Records from a data source:

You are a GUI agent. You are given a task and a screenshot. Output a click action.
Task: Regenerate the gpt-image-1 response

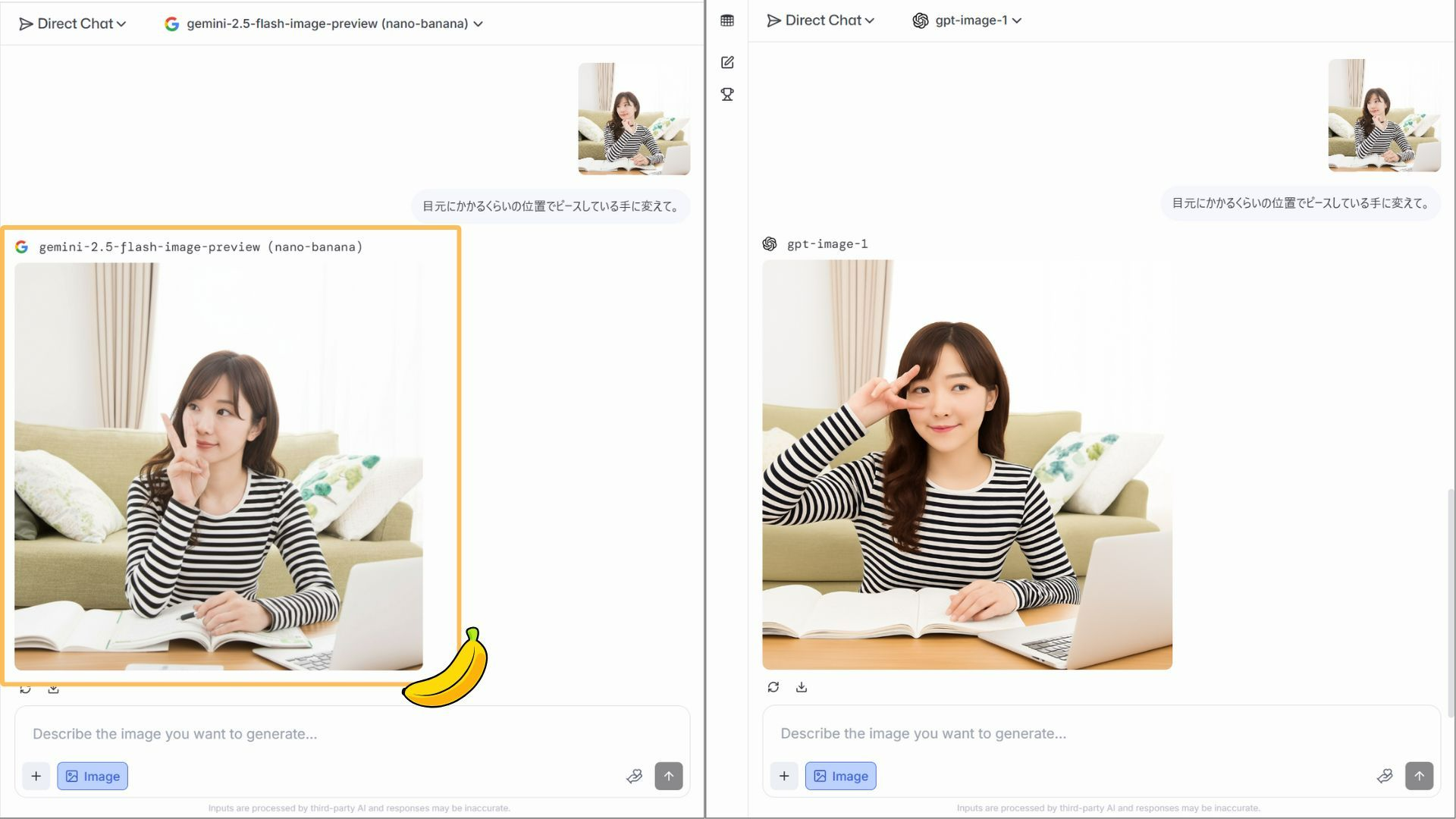pos(773,687)
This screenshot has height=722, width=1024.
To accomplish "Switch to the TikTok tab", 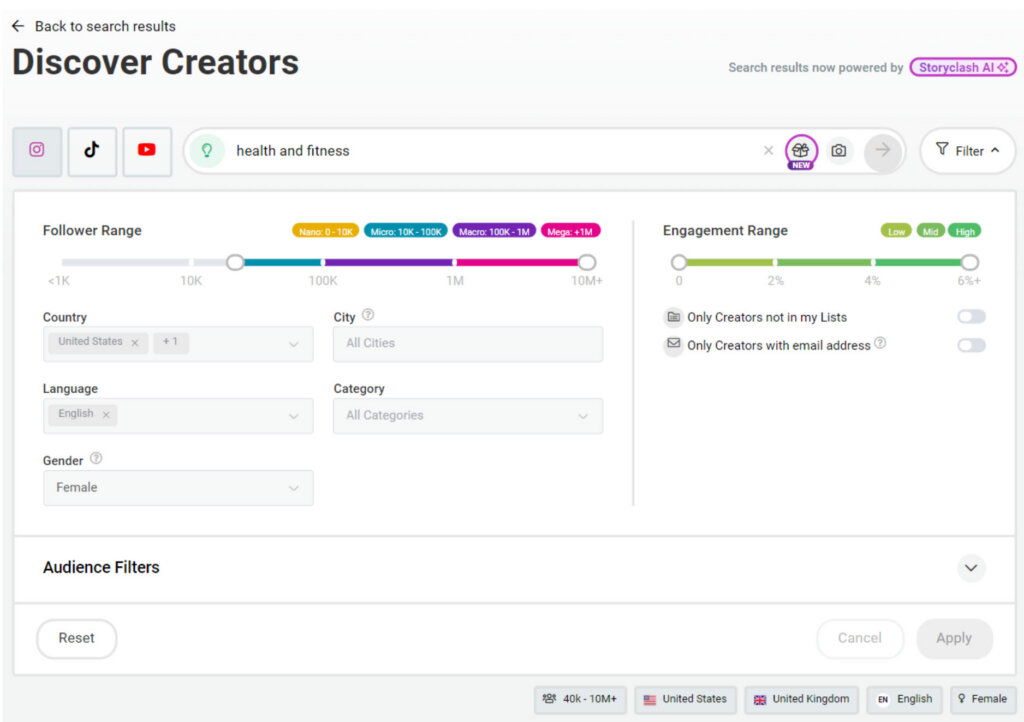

▸ What to work on:
Can you write out the whole listing above again, requests included, scaling every coordinate in its answers by 0.4 and rounding to whole numbers with halves rounded up? Leave the pictures out.

▸ Completed exercise:
You are a GUI agent. You are given a task and a screenshot. Output a click action.
Task: Regenerate the gpt-image-1 response

pos(309,275)
This screenshot has height=722, width=1024.
To accomplish "Switch to the TikTok tab", 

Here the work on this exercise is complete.